Assessing the racial, ethnic, and geographic equitability of COVID-19 treatments in a primary care population - ABSTRACT
Healthcare safety and regulatory systems are limited by the quality of the data used to guide decision making;
efforts to fully realize health equity across ethnicity, race, age, disability, and geography, will be accelerated by
data that best measures and captures the health of all Americans and the contexts in which they receive their
care. Similar to challenges in equitable clinical trial recruitment, minoritized populations, older populations, rural
populations and persons with disabilities have been underrepresented in the real-world data that are
increasingly used for studies of drug and device safety and efficacy. To address these challenges, as noted in
our application and in responding to the barriers to health equity addressed in U01 RFA-FD-23-009, our overall
research objectives are twofold.

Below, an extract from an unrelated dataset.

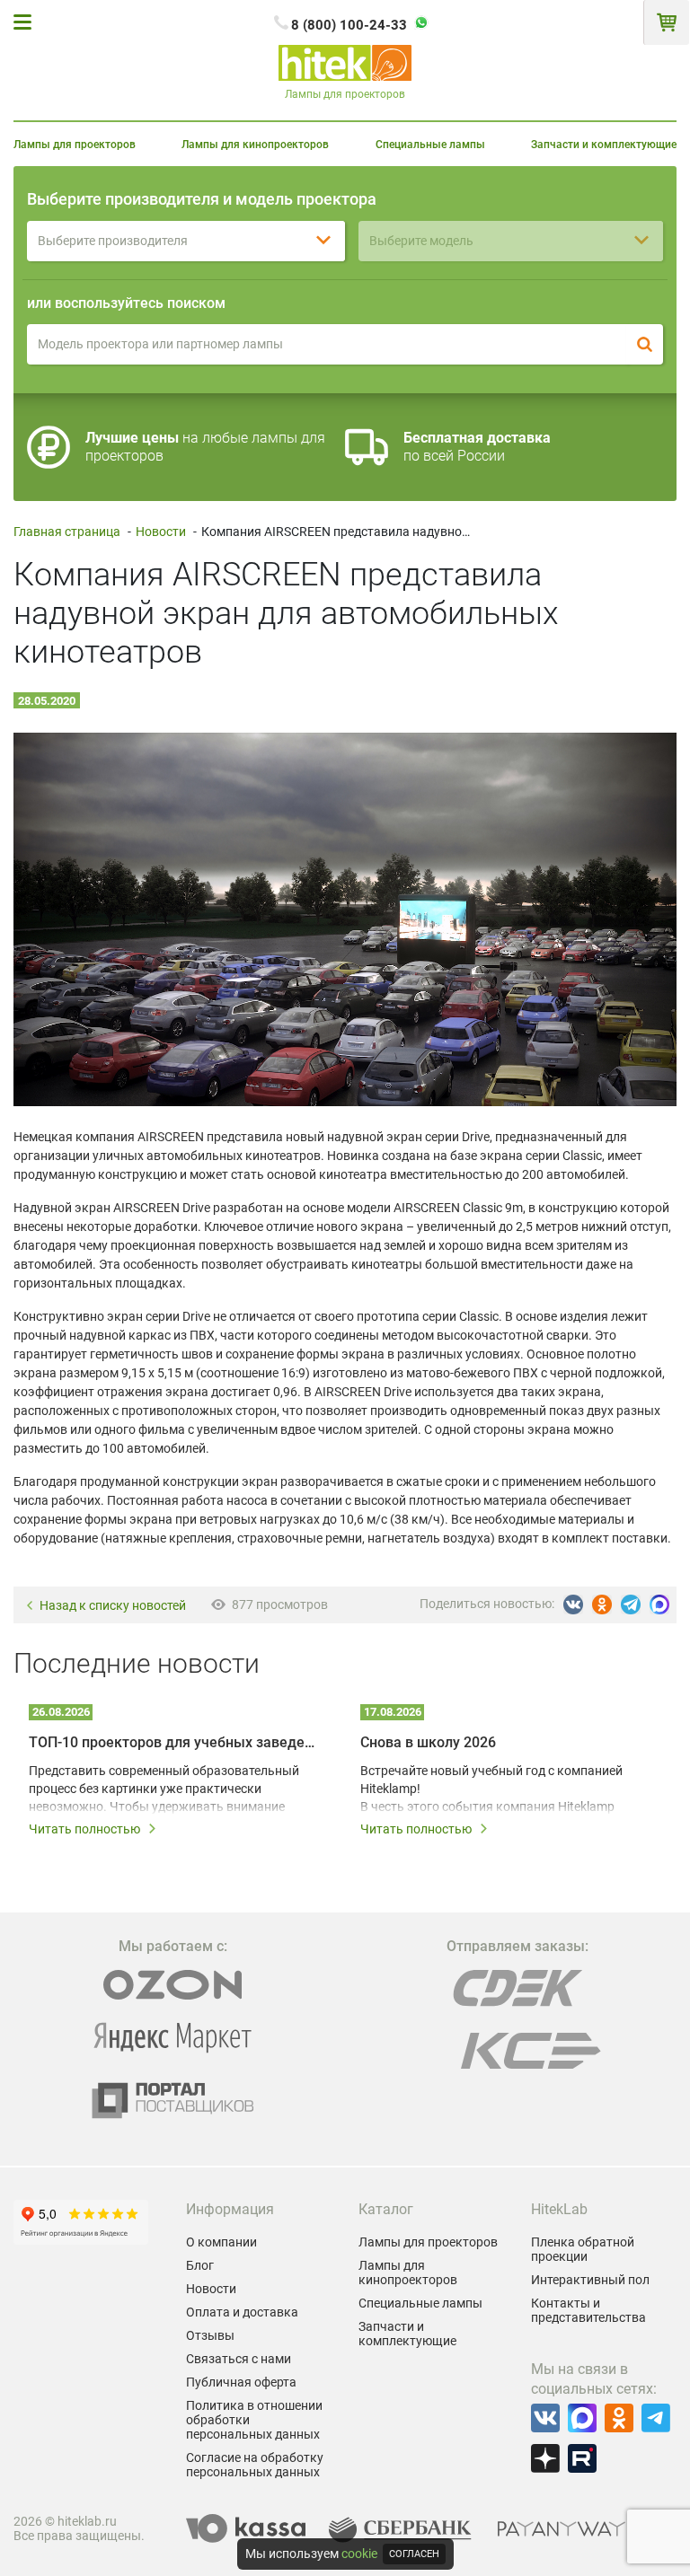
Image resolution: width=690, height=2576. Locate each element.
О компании (221, 2242)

First, we will evaluate the delivery of guideline concordant care for COVID-19
using data obtained from the American Board of Family Medicine’s PRIME Registry. These include longitudinal
data since 2016 on nearly eight million primary care patients from small independent clinics across the U.S.
The patients are diverse geographically and socially, including patients living in all 50 states and over half of
the ZIP codes in the U.S. Our approach will build on a three-year collaboration between Stanford University
and the American Board of Family Medicine to curate the PRIME Registry data for regulatory use and
transform them into a research dataset, the American Family Cohort (AFC). Despite representing the bulk of
care, data from primary care is notably absent in much of the current real-world data landscape as much of the
data used for federally funded research comes from academic medical centers which focus on inpatient,
tertiary and quaternary care. Second, we propose to enhance the AFC data through the development and
application of methods to better capture data relevant to health equity analyses from electronic medical records
such as race, ethnicity, geography and social circumstances. We will apply these data to understanding health
inequalities in incidence of and treatment for COVID-19 and long-COVID in the primary care setting.
Aim 1: Compare the incidence of COVID-19, long-COVID, and guideline concordant treatment for COVID-19
by race, ethnicity and area based social deprivation in the primary care setting.
Aim 2: Estimate the effect of geography and area based social deprivation on the incidence of COVID-19 and
long-COVID and guideline concordant treatment for COVID-19 in the primary care setting.
Aim 3: Evaluate differences in summary statistics for COVID-19 and long-COVID diagnoses contrasting
estimates generated using different data types.
While our Specific Aims are to demonstrate the utility of this data for health equity research specific to COVID-
19 and long-COVID, this proposal will enable the development of these underlying data for more general use
examining equity for drugs, procedures and device safety for a variety of health conditions.